一方、BCG接種後12ヶ月以内で、結核感染のリスクの高い病気や要因がない場合には、ツ反の硬結のサイズに拘わらず、結果は陰性と判定されます。参考として、結核感染のリスクの高い要因とは、結核感染者のいる可能性の高い施設(刑務所、ナーシングホーム、ホームレス避難所、ドラッグ・アルコール矯正施設)の滞在者、勤務者、あるいは医療機関従事者などのことです。一方、結核に罹りやすい基礎疾患とは、HIV陽性者、透析患者、長期ステロイド治療、免疫抑制療法、ホジキン病、白血病、硅肺症、糖尿病、急激な体重減少、胃切除後などのことです。

ツ反が陽性の場合、胸部写真の撮影が行われます。写真が正常で、症状がない場合には、化学予防がすすめられます 。又、一度活動性の結核病変が除外されれば、無症候のツ反陽性者に対して胸部写真の撮影を毎年繰り返す必要はありません。一方、写真が正常でも症状がある場合、および胸部写真に異常がみとめられる場合には、活動性結核の可能性が高く、さらに細菌学的検査など精密検査が必要となり、その結果により化学予防かあるいは活動性結核としての治療が行われます。

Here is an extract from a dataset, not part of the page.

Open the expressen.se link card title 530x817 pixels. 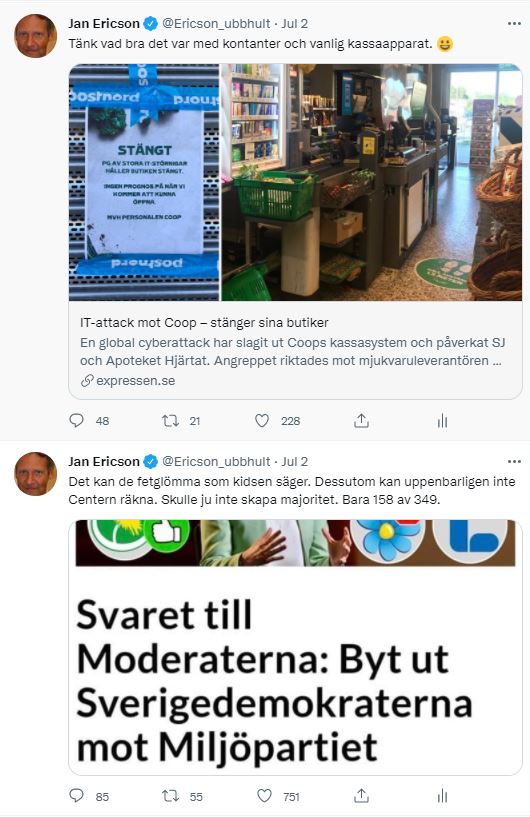204,323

以上のように、日本とアメリカでは結核予防に対する考え方が非常に異なります。化学予防をするか否かは、最終的には患者さんあるいはご両親が判断されることになりますが、それを拒否した場合、通学あるいはボランテイア活動への参加を認められないということもあり得ます。アメリカに滞在する限り、やはりこちらの規則に従わざるを得ないというのが実情です。